After locating the line that contains "Given: Open the cloud lightning order icon", output that line and each one following it, exactly, to the end of the entries. No pictures.

### Given data ###

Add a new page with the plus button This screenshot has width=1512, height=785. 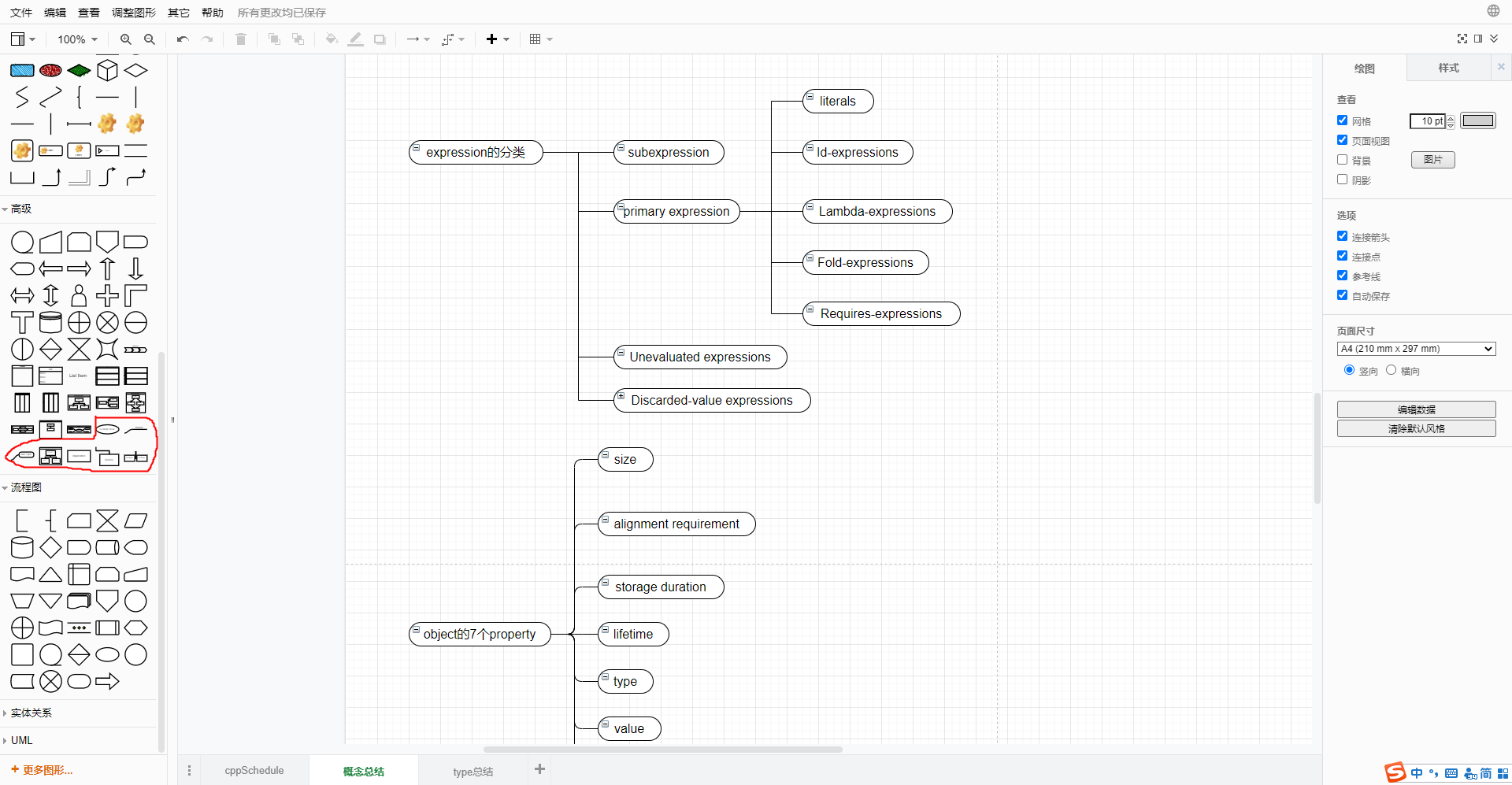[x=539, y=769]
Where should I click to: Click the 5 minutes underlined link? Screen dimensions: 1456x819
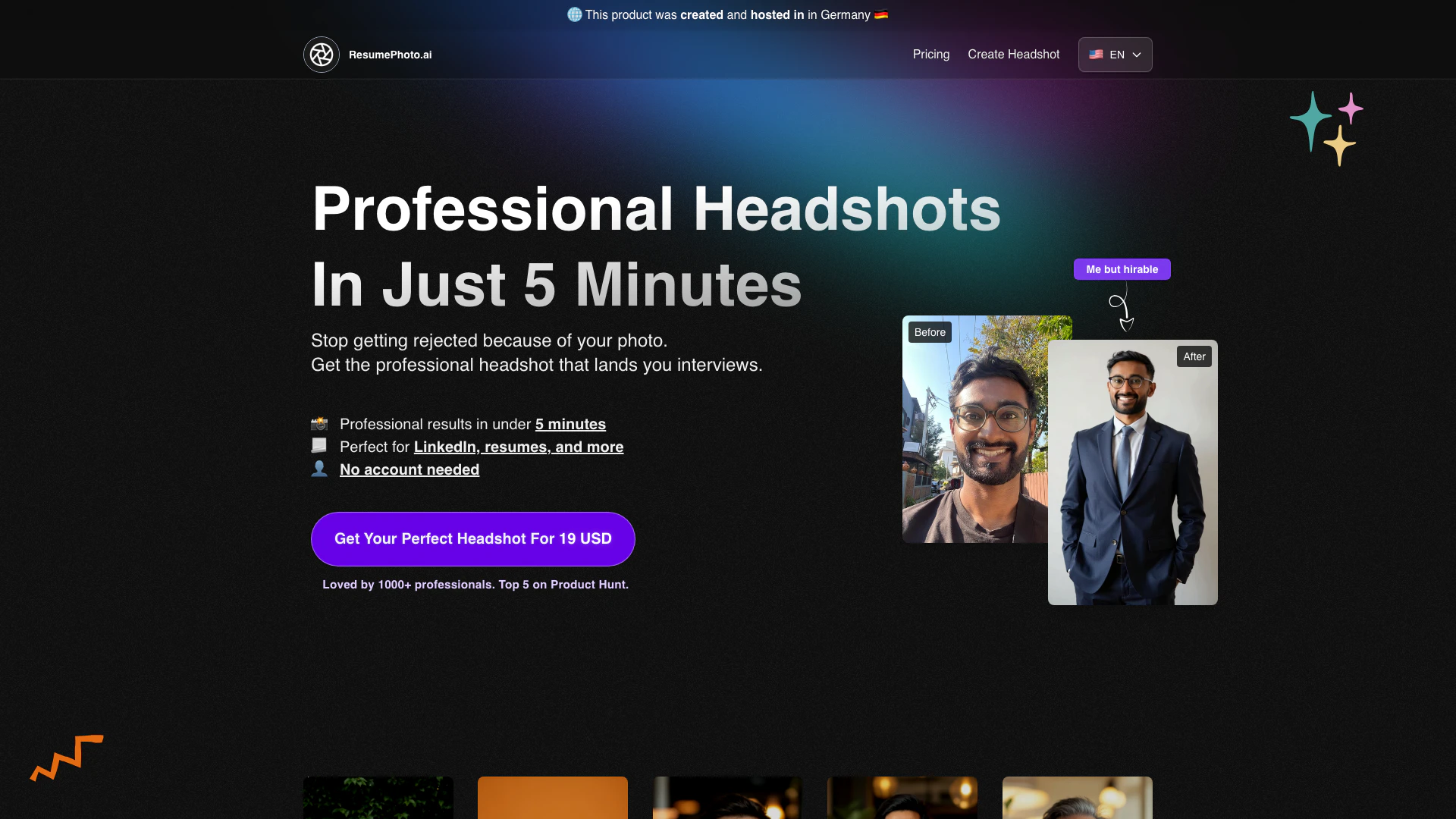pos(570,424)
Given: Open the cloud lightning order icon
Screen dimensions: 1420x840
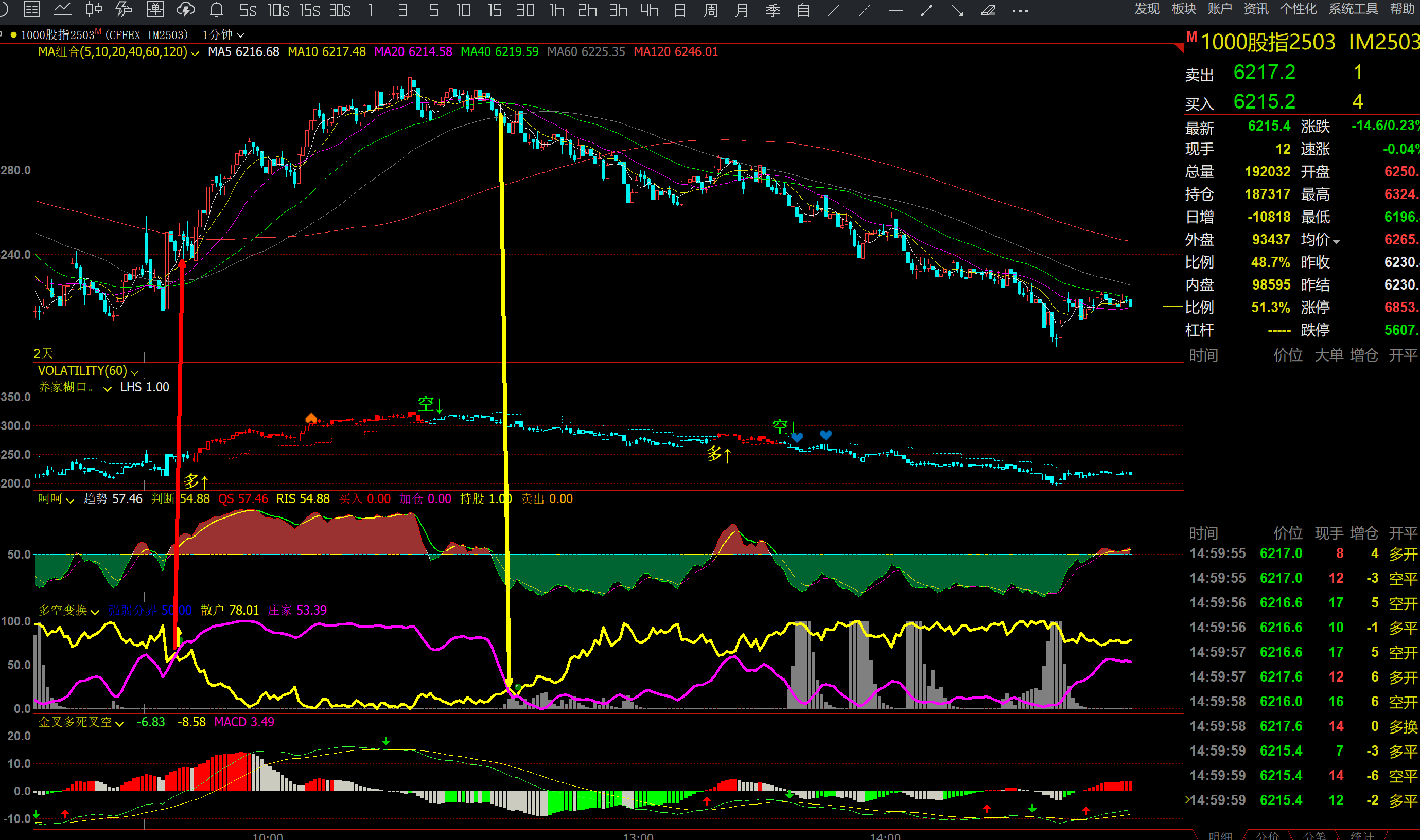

###

Task output:
Given: Open the cloud lightning order icon
Screen dimensions: 1420x840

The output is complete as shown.